In the New York Times science section today (August 31), Weill Cornell Medical College psychiatrist Richard Friedman writes about how illicit drugs like cocaine and  methamphetamine may permanently reduce a person's capacity for enjoying life's splendors. These drugs, he notes, activate the brain's reward system by releasing dopamine. However, he observes, the brain then tries to compensate for the drug's presence, and it does so by becoming less sensitive to dopamine. The brain may end up with a "less responsive reward circuit," Friedman writes, which never fully repairs itself even after the drug use stops. The result is that the person may then be condemned to "endure a dulled life."

All of that may be true. But here is what is missing from this article. Ritalin and the other stimulants used to treat ADHD in children also activate the dopamine system. Ritalin, in fact, does it in much the same manner that cocaine does, and with equal potency. (The difference is that Ritalin is not cleared from the body as quickly as cocaine, and thus a dose of Ritalin has longer-acting effects than cocaine.) In response, the stimulant-using brain undergoes changes that make it less sensitive to dopamine release -- it is trying to compensate for the drug's presence.
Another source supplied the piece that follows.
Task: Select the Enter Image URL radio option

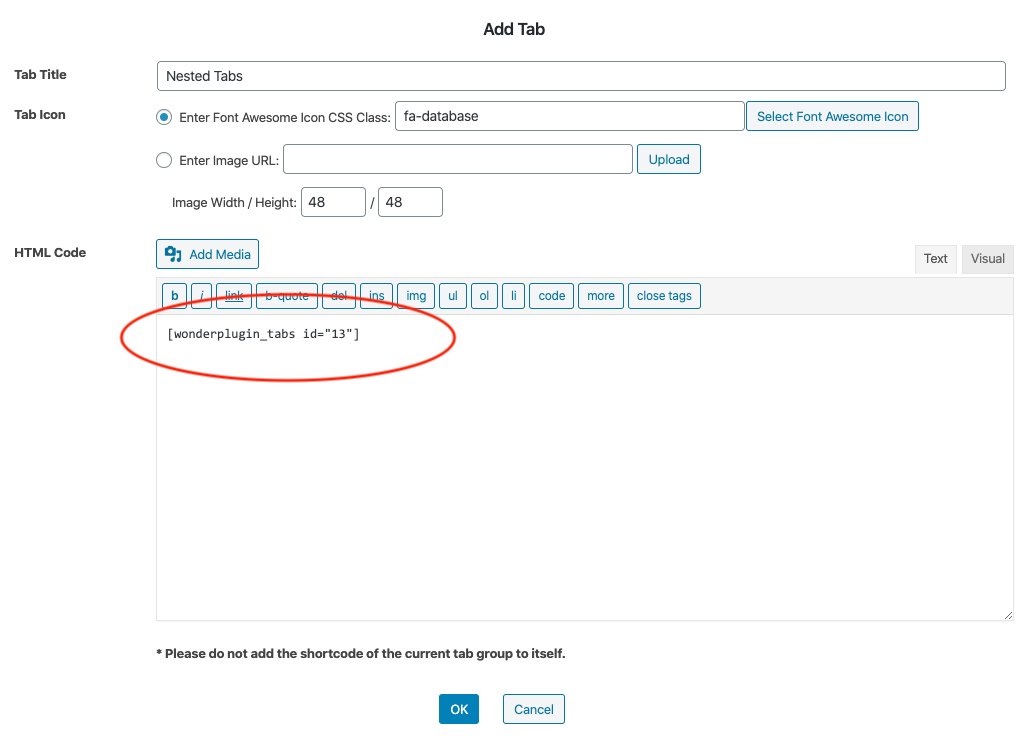Action: click(165, 160)

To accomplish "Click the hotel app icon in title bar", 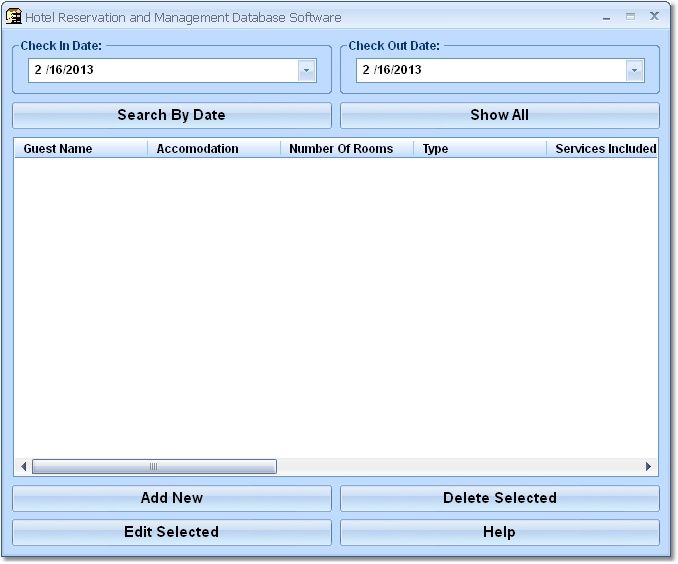I will coord(14,17).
And so now the obvious question. If this process, in those who use cocaine or other illicit drugs, may lead to a "less responsive reward circuit," which never fully repairs itself even after the drug use stops, isn't there a similar risk with putting children on Ritalin or other stimulants? Is this treatment that may cause children to "endure a dulled life" as adults?

It seems like a question that psychiatry -- based on this article by Richard Friedman in the New York Times -- should ask.